** What is expected **
Copy the records below word for word, starting with the line that contains "The height and width of the screenshot is (998, 1204)." and ending with the line that contains "will [x=891, y=198].", both of those lines included.

** Source data **
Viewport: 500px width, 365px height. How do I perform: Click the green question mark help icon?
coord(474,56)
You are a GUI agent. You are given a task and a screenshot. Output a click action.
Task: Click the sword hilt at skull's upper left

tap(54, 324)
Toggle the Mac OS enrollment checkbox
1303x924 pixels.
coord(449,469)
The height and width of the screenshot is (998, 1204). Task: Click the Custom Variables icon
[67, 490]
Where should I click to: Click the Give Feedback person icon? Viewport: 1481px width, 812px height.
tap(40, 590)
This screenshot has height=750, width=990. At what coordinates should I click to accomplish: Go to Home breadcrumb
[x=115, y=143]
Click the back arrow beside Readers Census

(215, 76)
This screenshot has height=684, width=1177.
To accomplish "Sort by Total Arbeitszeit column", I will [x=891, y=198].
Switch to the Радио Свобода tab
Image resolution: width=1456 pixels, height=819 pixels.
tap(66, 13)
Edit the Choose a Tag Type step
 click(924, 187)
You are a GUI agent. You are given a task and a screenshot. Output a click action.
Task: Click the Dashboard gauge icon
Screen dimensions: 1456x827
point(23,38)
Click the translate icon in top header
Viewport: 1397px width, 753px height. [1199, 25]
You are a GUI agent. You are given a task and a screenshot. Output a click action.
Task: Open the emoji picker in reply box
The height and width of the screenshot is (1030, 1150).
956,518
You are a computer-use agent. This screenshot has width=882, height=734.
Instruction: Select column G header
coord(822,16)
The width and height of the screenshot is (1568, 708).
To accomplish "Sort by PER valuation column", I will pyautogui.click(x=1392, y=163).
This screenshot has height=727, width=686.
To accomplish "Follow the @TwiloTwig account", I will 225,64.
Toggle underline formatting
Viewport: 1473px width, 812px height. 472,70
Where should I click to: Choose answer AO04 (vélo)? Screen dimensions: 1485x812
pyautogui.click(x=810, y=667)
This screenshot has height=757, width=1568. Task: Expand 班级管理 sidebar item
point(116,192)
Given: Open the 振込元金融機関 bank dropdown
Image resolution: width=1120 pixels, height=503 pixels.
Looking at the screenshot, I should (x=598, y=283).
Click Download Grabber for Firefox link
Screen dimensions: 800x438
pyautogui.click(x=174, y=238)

** Output for this task **
The height and width of the screenshot is (998, 1204). Task: Click the Custom Variables icon
[67, 490]
Where should I click to: Click the Give Feedback person icon? Viewport: 1481px width, 812px height.
tap(40, 590)
This screenshot has height=750, width=990. At what coordinates should I click to accomplish: Go to Home breadcrumb
[x=115, y=143]
Click the back arrow beside Readers Census

(215, 76)
This screenshot has height=684, width=1177.
To accomplish "Sort by Total Arbeitszeit column", I will [x=891, y=198].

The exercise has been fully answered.